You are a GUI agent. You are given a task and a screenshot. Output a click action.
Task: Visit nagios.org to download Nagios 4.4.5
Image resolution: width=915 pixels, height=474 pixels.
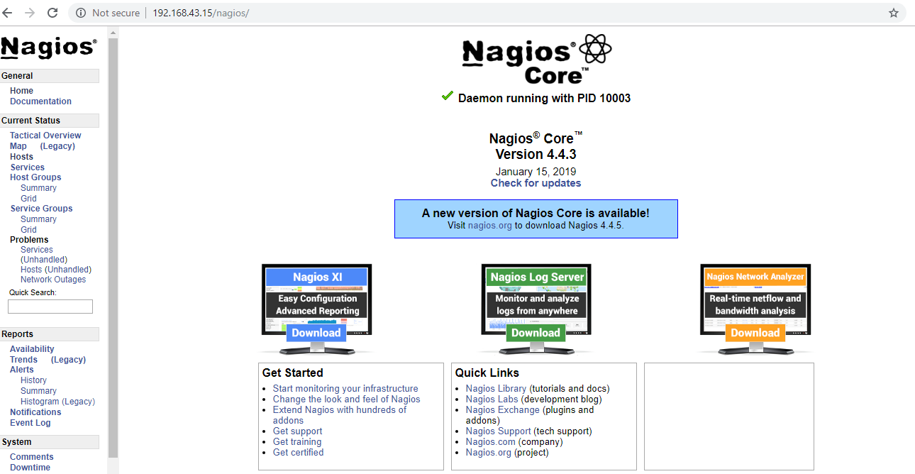tap(490, 226)
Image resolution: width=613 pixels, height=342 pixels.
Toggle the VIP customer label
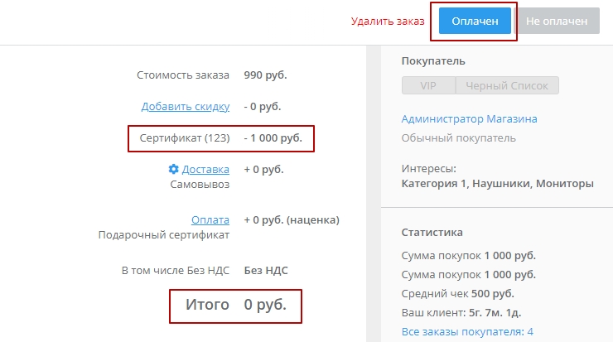click(x=427, y=85)
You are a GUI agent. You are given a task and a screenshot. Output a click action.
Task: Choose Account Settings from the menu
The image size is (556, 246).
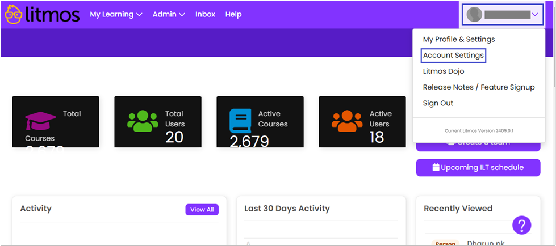coord(453,56)
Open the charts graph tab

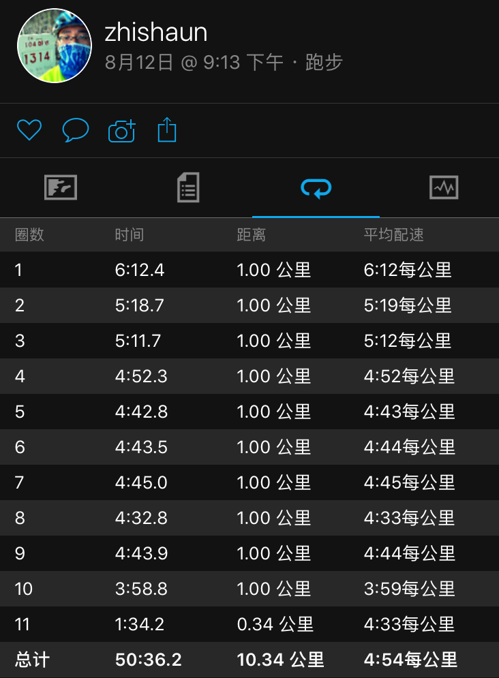[x=444, y=187]
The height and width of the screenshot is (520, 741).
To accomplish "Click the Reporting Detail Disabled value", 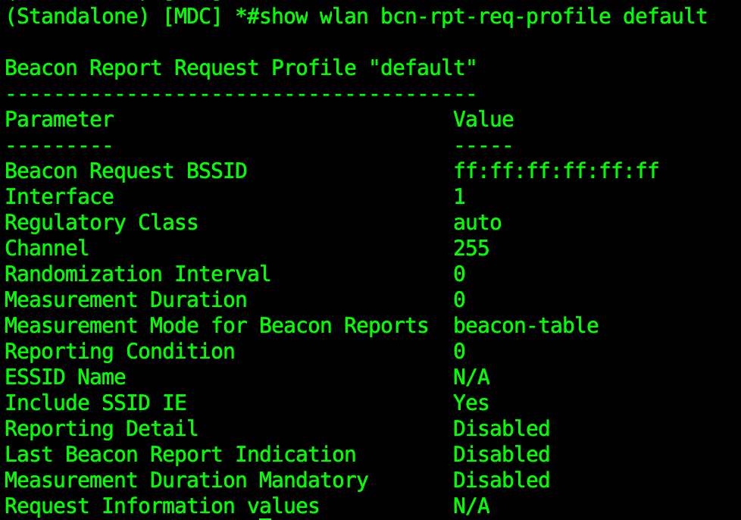I will coord(502,429).
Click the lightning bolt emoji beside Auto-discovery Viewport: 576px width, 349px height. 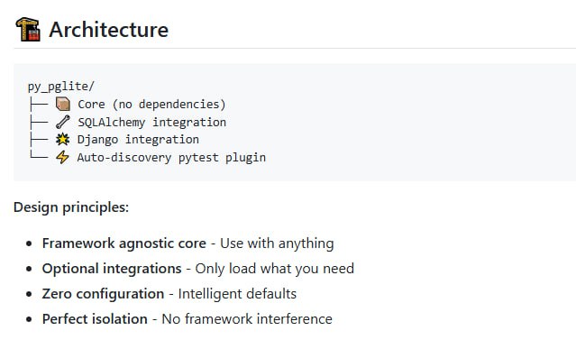(62, 157)
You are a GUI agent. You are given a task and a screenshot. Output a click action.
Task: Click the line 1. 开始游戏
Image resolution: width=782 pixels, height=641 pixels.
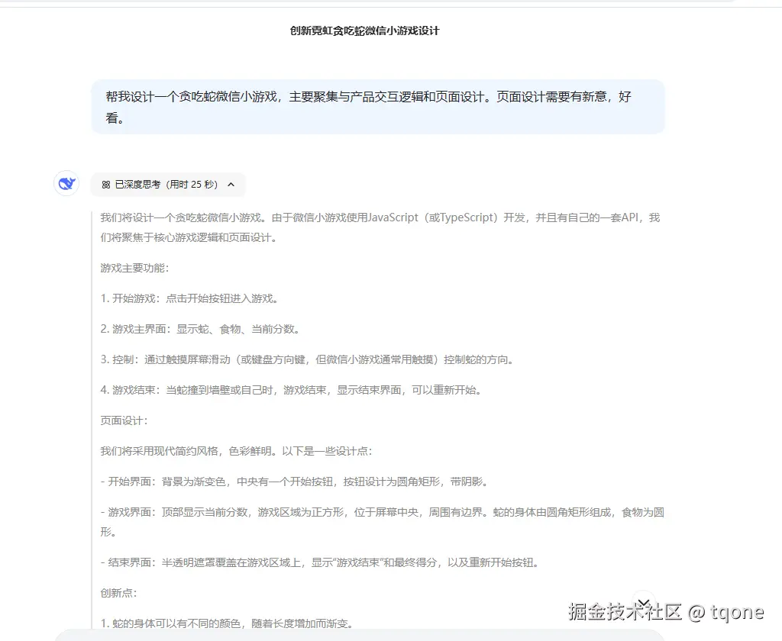(189, 298)
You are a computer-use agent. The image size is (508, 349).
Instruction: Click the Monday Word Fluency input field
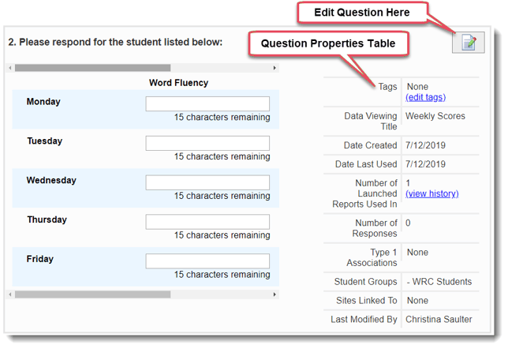pos(207,104)
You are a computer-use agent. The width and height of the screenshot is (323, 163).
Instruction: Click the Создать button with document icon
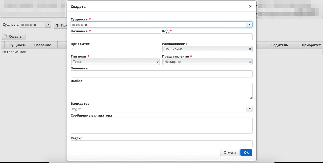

━━━

## WORK TO COMPLETE
Everything from the line containing "Instruction: Click the Monday" through the last line of the listing above must be output exactly, except the pictures.

## ANSWER TO THIS EXERCISE
Instruction: Click the Monday Word Fluency input field
pos(207,104)
You are a computer-use agent. The width and height of the screenshot is (323, 163).
Instruction: Click the Создать button with document icon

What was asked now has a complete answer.